- _ACTIVITY_:
Return each line of the records holding the string "will".

Dataset entries:

──────

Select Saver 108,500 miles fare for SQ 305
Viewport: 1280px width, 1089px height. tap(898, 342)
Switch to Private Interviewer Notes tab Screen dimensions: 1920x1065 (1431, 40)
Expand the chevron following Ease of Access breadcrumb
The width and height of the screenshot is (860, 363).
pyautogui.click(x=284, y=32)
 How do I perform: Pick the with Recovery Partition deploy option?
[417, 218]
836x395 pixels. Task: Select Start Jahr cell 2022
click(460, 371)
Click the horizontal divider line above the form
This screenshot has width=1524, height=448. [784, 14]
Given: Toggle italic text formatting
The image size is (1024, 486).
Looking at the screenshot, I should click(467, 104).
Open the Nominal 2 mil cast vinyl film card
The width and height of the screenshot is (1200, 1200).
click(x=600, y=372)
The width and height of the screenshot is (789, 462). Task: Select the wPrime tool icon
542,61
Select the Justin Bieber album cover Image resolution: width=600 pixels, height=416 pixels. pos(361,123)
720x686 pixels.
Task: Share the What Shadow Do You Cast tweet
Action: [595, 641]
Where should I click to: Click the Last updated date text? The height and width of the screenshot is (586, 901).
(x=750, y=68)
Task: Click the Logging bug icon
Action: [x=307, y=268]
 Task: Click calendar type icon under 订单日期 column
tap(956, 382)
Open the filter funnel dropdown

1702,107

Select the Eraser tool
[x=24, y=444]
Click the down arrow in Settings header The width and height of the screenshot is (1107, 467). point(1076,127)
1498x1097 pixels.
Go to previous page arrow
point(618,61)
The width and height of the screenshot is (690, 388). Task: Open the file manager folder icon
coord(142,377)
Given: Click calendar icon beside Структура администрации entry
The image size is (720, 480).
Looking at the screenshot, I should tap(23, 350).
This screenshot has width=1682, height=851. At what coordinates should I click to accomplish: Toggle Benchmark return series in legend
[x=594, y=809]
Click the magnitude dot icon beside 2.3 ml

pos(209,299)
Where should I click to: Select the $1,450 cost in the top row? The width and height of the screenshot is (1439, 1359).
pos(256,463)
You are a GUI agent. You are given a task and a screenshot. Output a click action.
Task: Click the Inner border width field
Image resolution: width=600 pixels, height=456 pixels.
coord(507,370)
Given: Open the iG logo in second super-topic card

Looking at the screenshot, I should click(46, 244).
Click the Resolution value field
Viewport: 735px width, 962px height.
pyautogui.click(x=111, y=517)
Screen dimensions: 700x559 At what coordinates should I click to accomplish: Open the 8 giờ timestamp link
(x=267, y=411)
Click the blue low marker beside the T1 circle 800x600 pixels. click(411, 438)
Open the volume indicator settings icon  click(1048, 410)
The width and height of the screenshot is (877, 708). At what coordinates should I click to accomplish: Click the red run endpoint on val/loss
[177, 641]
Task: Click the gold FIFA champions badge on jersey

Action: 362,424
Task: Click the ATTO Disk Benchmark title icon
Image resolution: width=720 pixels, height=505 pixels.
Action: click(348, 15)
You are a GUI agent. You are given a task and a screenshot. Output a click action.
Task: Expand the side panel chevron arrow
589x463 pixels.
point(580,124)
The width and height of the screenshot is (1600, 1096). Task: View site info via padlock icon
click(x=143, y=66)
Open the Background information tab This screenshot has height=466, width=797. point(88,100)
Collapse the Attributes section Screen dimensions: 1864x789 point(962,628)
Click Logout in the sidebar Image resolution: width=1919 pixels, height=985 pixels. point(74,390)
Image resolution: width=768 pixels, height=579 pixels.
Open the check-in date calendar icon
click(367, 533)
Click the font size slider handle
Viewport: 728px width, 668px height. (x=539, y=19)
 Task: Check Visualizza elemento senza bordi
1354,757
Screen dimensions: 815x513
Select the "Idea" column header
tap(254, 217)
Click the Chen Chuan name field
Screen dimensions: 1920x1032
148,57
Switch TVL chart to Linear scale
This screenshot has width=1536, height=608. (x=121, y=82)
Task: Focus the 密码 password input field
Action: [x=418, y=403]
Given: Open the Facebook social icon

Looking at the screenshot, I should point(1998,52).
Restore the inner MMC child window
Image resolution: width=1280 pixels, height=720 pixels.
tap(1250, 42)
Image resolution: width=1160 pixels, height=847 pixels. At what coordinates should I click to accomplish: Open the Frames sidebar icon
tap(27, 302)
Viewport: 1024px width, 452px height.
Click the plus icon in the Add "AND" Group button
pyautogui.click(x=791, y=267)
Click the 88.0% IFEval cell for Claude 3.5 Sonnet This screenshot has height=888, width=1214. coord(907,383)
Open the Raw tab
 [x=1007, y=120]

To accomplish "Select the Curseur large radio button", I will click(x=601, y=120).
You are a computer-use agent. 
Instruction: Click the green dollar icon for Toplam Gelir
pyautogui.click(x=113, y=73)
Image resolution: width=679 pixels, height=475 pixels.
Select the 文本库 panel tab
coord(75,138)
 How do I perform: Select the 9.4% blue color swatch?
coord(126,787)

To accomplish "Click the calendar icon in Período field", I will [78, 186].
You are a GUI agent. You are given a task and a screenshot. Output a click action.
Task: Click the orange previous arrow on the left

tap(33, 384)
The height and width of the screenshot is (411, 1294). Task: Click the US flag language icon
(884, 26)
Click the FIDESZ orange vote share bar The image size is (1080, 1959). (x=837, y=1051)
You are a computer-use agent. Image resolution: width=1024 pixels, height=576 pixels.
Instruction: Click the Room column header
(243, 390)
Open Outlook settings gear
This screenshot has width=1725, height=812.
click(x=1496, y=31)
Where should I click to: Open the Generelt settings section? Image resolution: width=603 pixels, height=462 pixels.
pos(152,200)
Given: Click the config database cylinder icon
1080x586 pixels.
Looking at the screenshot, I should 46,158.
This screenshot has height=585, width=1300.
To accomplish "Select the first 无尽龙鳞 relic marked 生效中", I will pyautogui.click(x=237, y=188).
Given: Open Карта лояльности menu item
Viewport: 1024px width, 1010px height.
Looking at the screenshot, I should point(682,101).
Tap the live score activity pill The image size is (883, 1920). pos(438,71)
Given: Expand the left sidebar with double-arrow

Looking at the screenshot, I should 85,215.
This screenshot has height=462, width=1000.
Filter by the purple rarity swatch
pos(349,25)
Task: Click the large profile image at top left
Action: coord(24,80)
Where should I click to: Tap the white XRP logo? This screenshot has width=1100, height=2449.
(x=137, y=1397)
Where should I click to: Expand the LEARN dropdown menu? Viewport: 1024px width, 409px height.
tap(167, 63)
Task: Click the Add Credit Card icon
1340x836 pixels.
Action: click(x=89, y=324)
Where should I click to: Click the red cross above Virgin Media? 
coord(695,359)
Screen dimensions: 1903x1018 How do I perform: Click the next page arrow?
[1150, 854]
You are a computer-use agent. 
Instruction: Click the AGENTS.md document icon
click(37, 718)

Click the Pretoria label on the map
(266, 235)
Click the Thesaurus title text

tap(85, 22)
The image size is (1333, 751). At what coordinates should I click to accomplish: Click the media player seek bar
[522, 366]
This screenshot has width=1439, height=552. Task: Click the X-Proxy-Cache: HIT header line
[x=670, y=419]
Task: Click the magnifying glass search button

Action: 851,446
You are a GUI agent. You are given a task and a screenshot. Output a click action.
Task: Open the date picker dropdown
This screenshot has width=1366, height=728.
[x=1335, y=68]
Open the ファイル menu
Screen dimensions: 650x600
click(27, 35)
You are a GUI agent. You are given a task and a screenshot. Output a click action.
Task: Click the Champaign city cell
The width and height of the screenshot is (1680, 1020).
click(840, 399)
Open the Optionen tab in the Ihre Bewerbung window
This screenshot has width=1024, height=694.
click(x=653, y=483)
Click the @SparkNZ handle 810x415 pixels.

──────

- _ANSWER SECTION_:
To accomplish "Select the Curseur large radio button", I will click(x=601, y=120).
To accomplish "Click the calendar icon in Período field", I will [78, 186].
To accomplish "Select the first 无尽龙鳞 relic marked 生效中", I will pyautogui.click(x=237, y=188).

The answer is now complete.